Stored data:
+++
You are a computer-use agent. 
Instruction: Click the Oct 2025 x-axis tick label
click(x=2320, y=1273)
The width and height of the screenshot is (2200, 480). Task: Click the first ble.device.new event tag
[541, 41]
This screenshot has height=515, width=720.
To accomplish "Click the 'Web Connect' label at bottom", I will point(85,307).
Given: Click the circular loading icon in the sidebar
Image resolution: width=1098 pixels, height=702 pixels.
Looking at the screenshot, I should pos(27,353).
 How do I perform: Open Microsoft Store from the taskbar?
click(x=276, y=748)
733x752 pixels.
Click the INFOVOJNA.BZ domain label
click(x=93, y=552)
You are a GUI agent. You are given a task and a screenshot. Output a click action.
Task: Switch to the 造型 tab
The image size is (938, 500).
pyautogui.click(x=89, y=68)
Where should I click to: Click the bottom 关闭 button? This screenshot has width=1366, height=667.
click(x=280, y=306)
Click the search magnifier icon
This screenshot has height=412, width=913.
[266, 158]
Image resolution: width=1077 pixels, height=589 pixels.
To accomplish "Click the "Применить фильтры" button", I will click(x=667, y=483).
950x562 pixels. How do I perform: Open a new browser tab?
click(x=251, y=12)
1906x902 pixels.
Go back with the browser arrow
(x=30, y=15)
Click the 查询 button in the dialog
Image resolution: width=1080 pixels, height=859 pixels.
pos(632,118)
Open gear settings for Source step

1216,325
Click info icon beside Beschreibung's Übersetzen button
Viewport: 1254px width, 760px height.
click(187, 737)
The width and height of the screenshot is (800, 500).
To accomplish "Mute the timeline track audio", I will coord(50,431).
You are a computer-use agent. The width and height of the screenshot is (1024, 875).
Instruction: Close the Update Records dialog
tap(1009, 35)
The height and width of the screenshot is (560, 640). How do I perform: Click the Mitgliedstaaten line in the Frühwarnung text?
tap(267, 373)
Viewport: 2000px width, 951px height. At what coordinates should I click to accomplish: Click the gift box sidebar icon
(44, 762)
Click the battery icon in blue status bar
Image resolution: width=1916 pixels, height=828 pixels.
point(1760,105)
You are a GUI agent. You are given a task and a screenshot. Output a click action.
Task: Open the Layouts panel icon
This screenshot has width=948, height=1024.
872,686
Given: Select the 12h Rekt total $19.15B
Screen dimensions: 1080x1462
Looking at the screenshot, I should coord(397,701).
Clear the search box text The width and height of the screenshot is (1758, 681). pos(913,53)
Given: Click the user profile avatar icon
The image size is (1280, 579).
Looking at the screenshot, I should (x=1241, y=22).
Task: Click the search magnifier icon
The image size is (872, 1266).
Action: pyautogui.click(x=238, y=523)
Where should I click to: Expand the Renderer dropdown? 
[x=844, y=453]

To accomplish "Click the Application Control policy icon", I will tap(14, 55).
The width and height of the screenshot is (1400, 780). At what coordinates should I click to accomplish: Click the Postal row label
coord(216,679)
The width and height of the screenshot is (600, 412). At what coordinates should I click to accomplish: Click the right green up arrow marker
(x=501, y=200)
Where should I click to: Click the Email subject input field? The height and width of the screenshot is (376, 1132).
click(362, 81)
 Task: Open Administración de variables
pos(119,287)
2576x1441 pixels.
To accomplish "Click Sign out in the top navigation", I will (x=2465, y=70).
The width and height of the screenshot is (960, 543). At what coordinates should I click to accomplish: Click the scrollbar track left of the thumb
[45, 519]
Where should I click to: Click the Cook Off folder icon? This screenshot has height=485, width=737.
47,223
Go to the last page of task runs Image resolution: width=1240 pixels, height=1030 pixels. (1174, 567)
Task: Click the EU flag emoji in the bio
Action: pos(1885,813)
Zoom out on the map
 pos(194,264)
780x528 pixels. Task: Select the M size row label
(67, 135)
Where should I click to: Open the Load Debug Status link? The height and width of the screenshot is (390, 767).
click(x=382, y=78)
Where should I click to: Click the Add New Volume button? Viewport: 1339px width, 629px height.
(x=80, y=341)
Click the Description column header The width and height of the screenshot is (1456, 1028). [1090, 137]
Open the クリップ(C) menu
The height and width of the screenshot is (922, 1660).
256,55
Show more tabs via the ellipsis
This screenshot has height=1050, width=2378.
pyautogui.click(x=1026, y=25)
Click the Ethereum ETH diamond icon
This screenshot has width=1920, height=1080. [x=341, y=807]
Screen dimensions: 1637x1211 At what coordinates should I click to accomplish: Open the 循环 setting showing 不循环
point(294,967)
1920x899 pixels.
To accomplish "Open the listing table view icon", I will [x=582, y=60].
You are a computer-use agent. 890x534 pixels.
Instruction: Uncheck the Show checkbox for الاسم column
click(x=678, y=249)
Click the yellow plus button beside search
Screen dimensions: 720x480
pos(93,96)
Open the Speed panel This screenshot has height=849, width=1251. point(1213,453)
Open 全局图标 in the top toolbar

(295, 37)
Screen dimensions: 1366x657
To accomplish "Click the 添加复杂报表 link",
+++
= Required action =
Which lines above run from the one containing "Given: Select the 12h Rekt total $19.15B" down to the one containing "Task: Click the search magnifier icon"? Repeat exactly those, both ends included, and nothing else.

= Answer area =
Given: Select the 12h Rekt total $19.15B
Screen dimensions: 1080x1462
Looking at the screenshot, I should coord(397,701).
Clear the search box text The width and height of the screenshot is (1758, 681). pos(913,53)
Given: Click the user profile avatar icon
The image size is (1280, 579).
Looking at the screenshot, I should (x=1241, y=22).
Task: Click the search magnifier icon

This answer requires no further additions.